Socialismo Revolucionario, CIT en Chile.

 

  1. Cocinando el sujeto neoliberal

En ocasión a la crisis económica de 1982 declaraba en abril de ese año el ministro de minería de la dictadura militar chilena, Hernán Felipe Errázuriz que “la recesión tiene un lado bueno: está imponiendo sobriedad y realismo; le da un sentido de sacrifico a los pobres.” Esta sentencia es, motu proprio, paradigma de la matriz productiva neoliberal chilena: sacrifico individual que se impone a través del trabajo como inmolación forzosa. Se asume que las condiciones sociales del diferencial de clases son dadas de antemano por el manejo de relaciones inmanentes a lo económico perdiendo su carácter artificial y siendo asumida su artificialidad bajo una falsa naturalidad de facto. Así viene justificado que los pobres se levanten más temprano, para así ahorrarse el alza de los costos del pasaje, parafraseando al ministro de economía Juan Andrés Fontaine.

 

El sentido de sacrificio como valor inalienable del neoliberalismo no es casual, sino que permite asegurar la aceptación de lo monstruoso en lo neoliberal. El neoliberalismo genera subjetivación, pretende generar sujetos sumisos a los detrimentos que las constantes políticas de ajuste provocan. La progresiva despolitización de la economía tiene consecuencias en la misma despolitización del acto político, en la medida que éste queda al relegado, reducido espacio administrativo de los asuntos sociales. La economía se muestra, así, externa, sobreestructural y fatídica, como una administración pospolítica.

 

En el Chile ahogado por su autoflagelante matriz neoliberal, transformado su Estado como ente administrador confluyen los acuerdos, de esta manera, en un Estado menos político, para su variable de un Estado más vacío y, por lo tanto, procurador administrativo de condiciones sociales, disminuido. Un Estado ausente. Es, de este modo, como la política misma va licuando su carácter político, pues la economía se desmarca de ella poniendo a las relaciones políticas bajo la lógica del capital. La creación de subjetivación neoliberal reproduce el mismo camaleonismo de dictadura que intenta resignificarse, de esta manera resonan las palabras de Pinochet en La Época en mayo del 88: “Los ricos son los que producen plata, y a ellos hay que tratarlos bien para que den más plata”. Jacqueline van Rysselberghe interpretando la constitución venidera como un logro del gobierno de Piñera, el camuflaje discursivo de Karla Rubilar sobre la protesta social como celebración de los logros del oficialismo, Desbordes siendo ovacionado tras el Acuerdo por la Paz que se convierte en Caballo de Troya para una “Alegría 2.0” ejemplifican la narración ficcional del poder.

 

Es la matriz asfixiante colapsada del neoliberalismo a la chilena, solamente posible a través de la perniciosa violencia estatal, la ha quedado no solo en entredicho, sino que ha quedado en una sinsalida.
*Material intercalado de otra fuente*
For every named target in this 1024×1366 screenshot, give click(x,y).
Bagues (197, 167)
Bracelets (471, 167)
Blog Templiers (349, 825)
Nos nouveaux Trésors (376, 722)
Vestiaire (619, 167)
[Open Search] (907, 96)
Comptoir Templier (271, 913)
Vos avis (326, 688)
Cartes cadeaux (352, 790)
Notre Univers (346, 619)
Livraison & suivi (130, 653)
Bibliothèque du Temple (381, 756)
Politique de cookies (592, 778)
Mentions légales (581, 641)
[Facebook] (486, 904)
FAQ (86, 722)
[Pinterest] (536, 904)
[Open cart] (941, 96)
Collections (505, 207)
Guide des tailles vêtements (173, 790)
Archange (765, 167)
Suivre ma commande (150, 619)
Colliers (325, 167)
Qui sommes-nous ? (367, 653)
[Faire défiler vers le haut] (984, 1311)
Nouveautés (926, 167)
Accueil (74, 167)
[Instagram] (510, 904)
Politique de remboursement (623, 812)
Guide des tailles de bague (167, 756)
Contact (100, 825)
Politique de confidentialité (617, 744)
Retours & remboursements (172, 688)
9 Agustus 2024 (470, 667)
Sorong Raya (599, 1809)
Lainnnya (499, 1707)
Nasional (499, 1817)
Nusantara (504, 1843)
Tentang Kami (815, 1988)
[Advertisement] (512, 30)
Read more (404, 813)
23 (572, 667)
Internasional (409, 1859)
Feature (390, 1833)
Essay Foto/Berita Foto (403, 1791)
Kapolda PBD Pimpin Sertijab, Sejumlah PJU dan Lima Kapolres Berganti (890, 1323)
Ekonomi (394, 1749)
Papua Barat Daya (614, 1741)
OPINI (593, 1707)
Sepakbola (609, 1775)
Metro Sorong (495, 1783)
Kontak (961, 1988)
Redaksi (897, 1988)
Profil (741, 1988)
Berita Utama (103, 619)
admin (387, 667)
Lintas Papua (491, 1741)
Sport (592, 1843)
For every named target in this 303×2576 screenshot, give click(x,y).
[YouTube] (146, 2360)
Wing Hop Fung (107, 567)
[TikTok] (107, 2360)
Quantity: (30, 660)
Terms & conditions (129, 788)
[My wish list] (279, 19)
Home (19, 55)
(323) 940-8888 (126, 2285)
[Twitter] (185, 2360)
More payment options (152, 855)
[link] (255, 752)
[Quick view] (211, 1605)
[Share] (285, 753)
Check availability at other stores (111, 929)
La Alegría venidera no fue más que la confirmación maquínica del capital realizado como el único sujeto de lo social. A partir de la transición hay un paso de la economía política a la política económica como elemento fatídico, donde podemos distinguir que “lo verdaderamente terrorífico no está en el contenido específico oculto bajo la universalidad del Capital global, sino más bien en que el Capital es efectivamente una máquina global anónima que sigue ciegamente su curso, sin ningún Agente Secreto que la anime” (Žižek. En defensa de la intolerancia), de esta manera todos vamos aceptando en nuestro imaginario la naturalidad del capital, y hasta nos parecería caricaturesco el imaginario de un sistema no-capitalista, no-neoliberalizado, de un espacio desmercantilizado. Sin embargo, la burbuja de la subjetivación neoliberal muestra su punto de quiebre y se desploma en la práctica de la intervención de la explosión social donde aflora, se desmarginaliza la violencia directa contra los aparatos estatales, la capacidad crítica y el quiebre del reconocimiento de un diferencial de explotación. Es la crítica el elemento constitutivo teórico de la práxis transformadora y la explosión del llamado, médicamente, “malestar social” la que repolitiza la economía, da un vuelco y paso a una economía política que estudia relaciones económicas como interrelación entre sujetos a base de su actividad social.

 

La prescripción orgánica de las políticas laborales es generada por la implosión de la tendencia precaria de las condiciones de vida, donde el modelamiento del sistema llega a un punto de quiebre y donde la gramática instaurada (diálogo, paz, tolerancia, pacto) pierde su lustre. Junto con ello, también se vislumbra a lo largo de estos años el hastío dentro de coordinadoras y orgánicas de trabajadores nacionales quienes han visto mutaciones en su composición ante los efectos de las sucesivas aspirinas políticas que componen la transición democrática. En este panorama, la olla de presión que trae consigo la profundización del patrón neoliberal de producción/acumulación ha logrado canalizar, concretizar, formar anticuerpos y directrices políticas de resistencia de estudiantes universitarios, escolares, trabajadores sindicalizados, pobladores e incluso en el debate social general que dan músculo político a la discusión sobre los procesos de subjetivación en el país.

 

  1. ¿Un proceso posneoliberal?

Francisco López Segrera, uno de los pioneros pensadores críticos del capitalismo dependiente, se preguntaba en 2016 por la relación entre la sucesiva caída de los gobiernos posneoliberales y la oleada de triunfos del populismo de derecha en América Latina. En el ascenso inescrutable de la versión más reaccionaria del populismo de derecha (Bolsonaro, Macri, Duque, Piñera II entre otros) se hacía necesario identificar las elementos que propiciaron la caída libre de gobiernos que, a menos de 10 años, detentaban una firmeza poco común (Lula, Cristina, ahora Evo). Las trabas no son solamente prácticas, sino también atañen al campo teórico. El concepto “posneoliberalismo” pretende enmarcar terminológicamente el quiebre con la oleada neoliberalizante en América Latina: gobiernos progresistas, ciudadanistas, modelos de Estado de Bienestar, socialistas del siglo XXI, etc. parecían encontrar un patrón, si no ideológico, ideologizante bajo el cual recubrirse. El proyecto posneoliberal, el cual encontró en el ALBA alguna vez su expresión más concreta, cumple un rol para redefinir los patrones y dinámicas de acumulación capitalista. La pregunta, sin embargo, es si el espíritu anti-neoliberal es suficiente para combatir la fiereza del liberalismo renovado en la región y si la catalización de los dispositivos constitucionalistas nos pondrá en la gramática regional como proyecto posneoliberal.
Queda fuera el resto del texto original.